Car il y a une histoire d’héritage, de passation au cœur du film de Philibert : entre les acteurs et leur famille, René Allio et Philibert, Philibert et son père (qui joua un rôle dans le film et dont Philibert – c’est la fin du film – retrouve des images déchirantes), et même son grand-père (qui est l’auteur de l’une des musiques de Retour en Normandie). Une histoire de filiation, de communauté de cinéma, d’esprit, qui renvoie à la nature même du film d’Allio. Moi, Pierre Rivière… est l’adaptation d’un récit écrit par un jeune paysan, nommé donc Pierre Rivière, qui avait effectivement, en 1835, massacré une bonne pertie de sa famille à quelques kilomètres de l’endroit où Allio allait tourner son film cent quarante ans après. Emprisonné, Rivière écrit le récit de ces meurtres et des journées qui leur ont succédé avant son arrestation.

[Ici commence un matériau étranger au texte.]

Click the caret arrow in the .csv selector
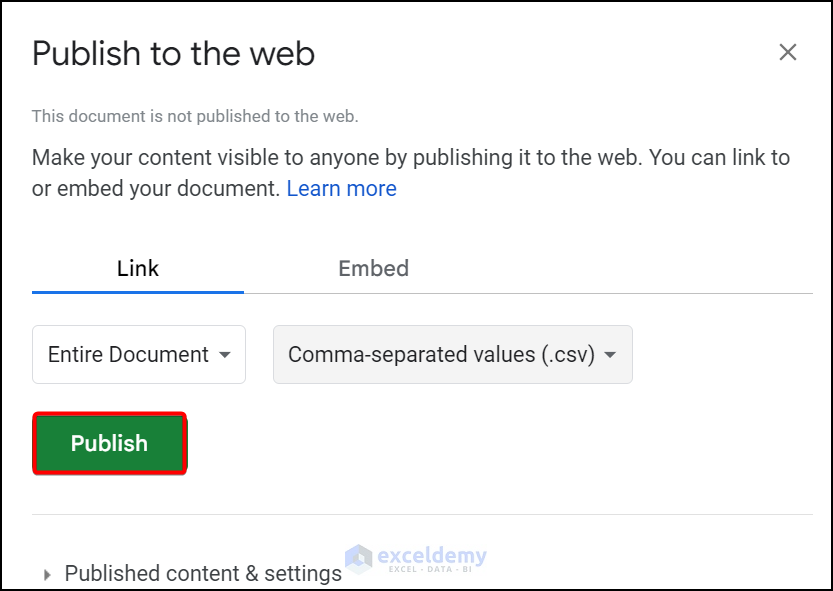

Le texte est retrouvé par Michel Foucault à la fin des années 60, qui y trouve une résonnance avec ses travaux sur la folie et la prison, et dont il fait un livre (qui contient le récit de Rivière). Allio, dans la foulée, l’adapte. On comprend bien que son idée était de faire rejouer le crime par des gens qui avaient quelque chose en commun avec ce Pierre Rivière et sa famille, leur origine à la fois paysanne et normande. Ce qu’il ne savait pas encore et que montre magnifiquement Philibert, c’est combien la pratique du cinéma, la participation à un tournage resterait pour eux une expérience inoubliable, influencerait même parfois le cours de leur vie (je vous laisse découvrir en particulier ce qu’est devenu – mais ce phénomène de métamorphose profonde n’a pas touché que lui – l’acteur principal du film, Claude Hébert).

Ce qui ne manque pas d’émouvoir et d’étonner : si la vie et l’art peuvent rester liés, poreux eux aussi l’un à l’autre, alors rien n’est perdu, a-t-on presque envie de dire. René Allio, dans ses carnets, écrivait : « je veux sauver de l’oubli, de la mort… ces moments si violents, si dramatiques, ou si intenses, ou si beaux, de toutes ces vies, de ceux qui n’ont pas la parole, ne laissent même pas de traces et ne déploient pas moins de « savoir vivre », d’imagination, de courage, d’invention, d’amour, pour exister seulement, continuer d’exister, ou se changer, ou seulement perdurer ».

Philibert, en faisant ressurgir Allio, son film, ses acteurs du passé et en leur redonnant vie au présent, poursuit et renouvelle la quête d’Allio, et rend un hommage poignant et habité à une certaine manière (inspirée, artisanale, humaniste) de faire du cinéma. C’est aussi beau que mystérieux.